-- START OF PAGE EXTRACT --

Upon termination of a Trust, the Corporation requires that Trust Issued Receipts issued in connection with such trust be removed from listing or have their unlisted trading privileges terminated. A Trust may terminate in accordance with the provisions of the Trust prospectus, which may provide for termination if the value of securities in the Trust falls below a specified amount.

(3) Term—The stated term of the Trust shall be as stated in the Trust prospectus; however, a Trust may be terminated under such earlier circumstances as may be specified in the Trust prospectus.

(4) Trustee—The trustee must be a trust company or banking institution having substantial capital and surplus and the experience and facilities for handing corporate trust business. In cases where, for any reason, an individual has been appointed as trustee, as qualified trust company or banking institution must be appointed co-trustee.

(5) Voting—Voting rights shall be as set forth in the Trust prospectus.

(e) ETP Holders and ETP Firms. ETP Holders and ETP Firms shall provide to all purchasers of newly issued Trust Issued Receipts a prospectus for the series of Trust Issued Receipts.

(f) Applicability. This Rule is applicable only to Trust Issued Receipts. Except to the extent inconsistent with this Rule, or unless the context otherwise requires, the provisions of the Bylaws and all other rules and procedures of the Board of Directors shall be applicable to the trading on the Corporation of such securities. Trust Issued Receipts are included within the definition of “security” or “securities” as such terms are used in the Bylaws and Rules of the Corporation.

-- END OF PAGE EXTRACT --
-- START OF SUPPLIED DATA --

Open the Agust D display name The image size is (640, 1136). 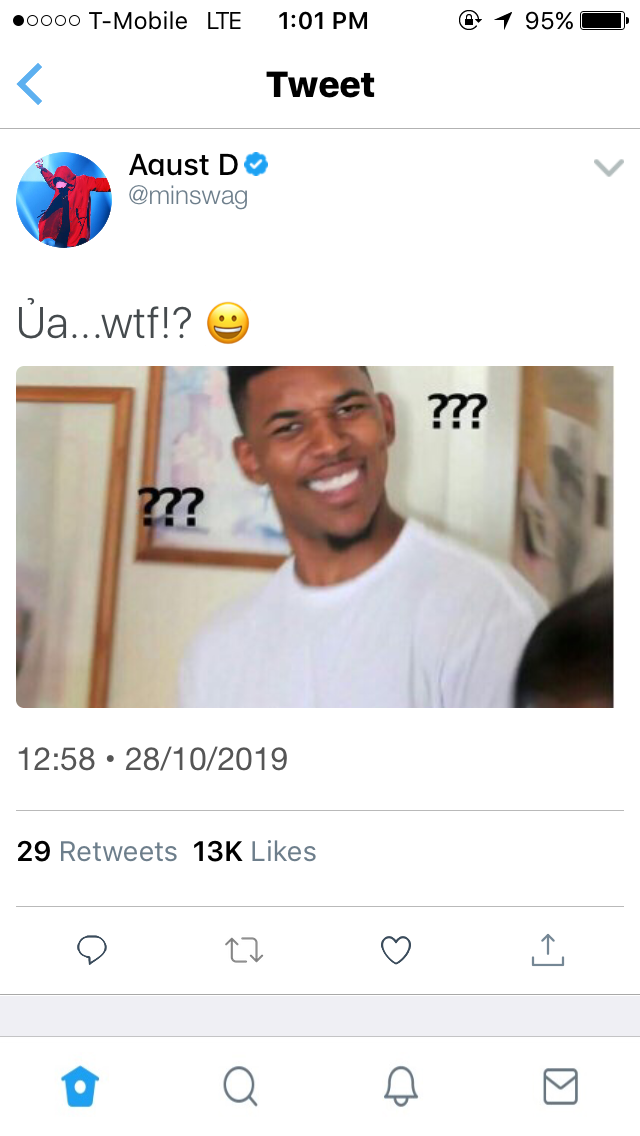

-- END OF SUPPLIED DATA --

• _PROBLEMS TO WORK ON_:
1. Answer these questions from the text on Trust Issued Receipts, each on its own line:
(a) To whom must ETP Holders and ETP Firms provide a prospectus?
(b) Where are the voting rights of a Trust set forth?
(c) What kind of entity must the trustee be?
2. Write the next part of the text on Trust Issued Receipts, picking up right after its final sentence.

• _RESPONSES PER TASK_:
1.
(a) All purchasers of newly issued Trust Issued Receipts.
(b) In the Trust prospectus.
(c) A trust company or banking institution with substantial capital and surplus and the experience and facilities for handling corporate trust business.

2.
Commentary:

.01 The Corporation may approve trust issued receipts for trading, whether by listing or pursuant to unlisted trading privileges, pursuant to Rule 19b-4(e) under the Securities Exchange Act of 1934, provided that the following criteria are satisfied:

(a) each security underlying the trust issued receipt must be registered under Section 12 of the Exchange Act;

(b) each security underlying the trust issued receipt must have a minimum public float of at least $150 million;

(c) each security underlying the trust issued receipt must be listed on a national securities exchange or traded through the facilities of Nasdaq as a reported national market system security;

(d) each security underlying the trust issued receipt must have an average daily trading volume of at least 100,000 shares during the preceding, sixty-day trading period;

(e) each security underlying the trust issued receipt must have an average daily dollar value of shares traded during the preceding sixty-day trading period of at least $1 million; and

(f) the most heavily weighted security in the trust issued receipt cannot initially represent more than 20% of the overall value of the trust issued receipt.

* * * * *

II. Self-Regulatory Organization's Statement of the Purpose of, and Statutory Basis for, the Proposed Rule Change

In its filing with the Commission, the Exchange included statements concerning the purpose of and basis for the proposed rule change and discussed any comments it received on the proposed rule change. The text of these statements may be examined at the places specified in Item III below. The Exchange has prepared summaries, set forth in sections A, B and C below, of the most significant aspects of such statements.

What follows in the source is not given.